• PAGE TEXT

** start **

With only 32MB memory, it holds roughly a half-hour of 128kbps MP3s, which is the most common type found on Napster, etc. I find this translates into 8 to 10 songs. It puts out very decent sound; while I'm not a fan of the earbuds that come bundled, I use either regular headphones or, while driving, a cassette adaptor that came with a CarDiscman (I believe Rio makes one for around $15). Luckily, most of my drives are short, and I rarely have too little music for one trip.
For those who are tired of accidentally cranking up the volume with a Walkman in the pocket, the DMP-100 comes with a thoughtful "Hold" switch that optionally prevents any unintended button-presses. It can take SmartMedia memory cards, but any size worth getting would cost more than most pay for this player, so that's kind of a moot point.

** end **

• RAW DATA
** start **

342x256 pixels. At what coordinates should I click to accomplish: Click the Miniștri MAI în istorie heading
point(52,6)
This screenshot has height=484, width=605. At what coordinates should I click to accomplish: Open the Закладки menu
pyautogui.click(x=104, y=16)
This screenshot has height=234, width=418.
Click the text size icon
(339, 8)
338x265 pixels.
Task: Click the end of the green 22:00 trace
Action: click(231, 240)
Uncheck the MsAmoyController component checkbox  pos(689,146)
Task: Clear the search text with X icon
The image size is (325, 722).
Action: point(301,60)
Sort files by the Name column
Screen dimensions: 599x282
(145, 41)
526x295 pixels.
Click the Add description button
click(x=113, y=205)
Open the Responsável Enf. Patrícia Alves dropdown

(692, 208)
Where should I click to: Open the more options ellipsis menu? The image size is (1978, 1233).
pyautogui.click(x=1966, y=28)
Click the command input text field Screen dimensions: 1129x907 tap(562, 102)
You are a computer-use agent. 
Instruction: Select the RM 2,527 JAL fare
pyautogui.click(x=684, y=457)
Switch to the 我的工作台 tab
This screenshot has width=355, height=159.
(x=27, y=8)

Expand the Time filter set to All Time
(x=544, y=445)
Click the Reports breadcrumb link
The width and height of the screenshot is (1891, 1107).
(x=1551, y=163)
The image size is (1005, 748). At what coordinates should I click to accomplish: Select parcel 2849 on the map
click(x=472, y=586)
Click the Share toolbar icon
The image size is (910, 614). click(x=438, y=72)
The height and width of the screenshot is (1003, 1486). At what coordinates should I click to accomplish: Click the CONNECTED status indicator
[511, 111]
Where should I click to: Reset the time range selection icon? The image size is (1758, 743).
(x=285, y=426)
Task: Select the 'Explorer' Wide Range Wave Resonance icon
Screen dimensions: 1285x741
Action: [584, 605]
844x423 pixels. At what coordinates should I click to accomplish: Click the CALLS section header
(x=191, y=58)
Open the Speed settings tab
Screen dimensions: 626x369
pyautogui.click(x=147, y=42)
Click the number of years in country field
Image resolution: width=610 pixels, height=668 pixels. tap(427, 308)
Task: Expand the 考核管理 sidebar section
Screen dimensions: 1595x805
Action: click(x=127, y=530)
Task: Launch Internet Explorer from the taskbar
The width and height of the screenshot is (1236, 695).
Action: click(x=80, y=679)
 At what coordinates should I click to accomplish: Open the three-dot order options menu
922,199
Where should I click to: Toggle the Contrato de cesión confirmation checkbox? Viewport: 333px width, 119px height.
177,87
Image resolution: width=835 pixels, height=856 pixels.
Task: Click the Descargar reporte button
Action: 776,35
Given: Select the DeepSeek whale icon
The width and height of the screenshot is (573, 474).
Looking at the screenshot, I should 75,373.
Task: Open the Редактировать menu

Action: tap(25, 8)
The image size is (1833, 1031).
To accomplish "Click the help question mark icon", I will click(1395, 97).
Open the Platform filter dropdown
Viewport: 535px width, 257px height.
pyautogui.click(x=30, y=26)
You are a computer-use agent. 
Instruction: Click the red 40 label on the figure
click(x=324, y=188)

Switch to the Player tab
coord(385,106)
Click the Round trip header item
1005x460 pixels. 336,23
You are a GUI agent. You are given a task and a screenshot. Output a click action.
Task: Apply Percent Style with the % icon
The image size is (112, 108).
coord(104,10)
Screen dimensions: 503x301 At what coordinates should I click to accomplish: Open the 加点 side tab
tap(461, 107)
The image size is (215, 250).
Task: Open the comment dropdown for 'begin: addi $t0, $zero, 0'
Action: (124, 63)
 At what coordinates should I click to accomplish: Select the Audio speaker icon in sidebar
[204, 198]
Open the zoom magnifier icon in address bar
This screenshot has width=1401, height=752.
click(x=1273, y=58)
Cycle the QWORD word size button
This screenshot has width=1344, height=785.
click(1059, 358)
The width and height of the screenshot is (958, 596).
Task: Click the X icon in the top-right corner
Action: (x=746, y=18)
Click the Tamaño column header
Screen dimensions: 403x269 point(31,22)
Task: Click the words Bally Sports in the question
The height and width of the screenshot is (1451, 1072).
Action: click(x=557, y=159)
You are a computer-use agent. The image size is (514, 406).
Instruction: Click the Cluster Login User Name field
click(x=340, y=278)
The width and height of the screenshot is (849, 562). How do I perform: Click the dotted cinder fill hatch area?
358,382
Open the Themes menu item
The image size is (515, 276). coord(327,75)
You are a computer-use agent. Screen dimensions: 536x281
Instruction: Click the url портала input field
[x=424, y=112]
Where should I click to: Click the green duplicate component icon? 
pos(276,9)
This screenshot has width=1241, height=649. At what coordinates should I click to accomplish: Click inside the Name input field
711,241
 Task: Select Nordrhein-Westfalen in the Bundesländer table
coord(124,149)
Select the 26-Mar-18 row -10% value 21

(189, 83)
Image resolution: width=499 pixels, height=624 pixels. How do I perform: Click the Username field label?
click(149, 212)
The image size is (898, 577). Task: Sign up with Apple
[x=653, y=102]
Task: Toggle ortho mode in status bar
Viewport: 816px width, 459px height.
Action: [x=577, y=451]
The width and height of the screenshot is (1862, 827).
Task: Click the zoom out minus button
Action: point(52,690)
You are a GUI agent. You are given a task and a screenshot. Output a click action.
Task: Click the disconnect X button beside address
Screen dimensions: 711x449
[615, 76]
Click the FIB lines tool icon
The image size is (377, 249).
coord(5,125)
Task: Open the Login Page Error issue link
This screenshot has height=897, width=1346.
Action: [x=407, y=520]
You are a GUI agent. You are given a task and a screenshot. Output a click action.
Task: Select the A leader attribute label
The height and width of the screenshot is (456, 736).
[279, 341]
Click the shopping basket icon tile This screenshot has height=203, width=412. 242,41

** end **

• GIVEN EXERCISE 1
In the MP3 player review, what does the DMP-100's "Hold" switch prevent?
• GIVEN EXERCISE 2
Translate this sentence from the MP3 player review into Spanish: "Luckily, most of my drives are short, and I rarely have too little music for one trip."

• WRITTEN REPLY 1
It optionally prevents any unintended button-presses.

• WRITTEN REPLY 2
Por suerte, la mayoría de mis trayectos en coche son cortos, y rara vez tengo muy poca música para un viaje.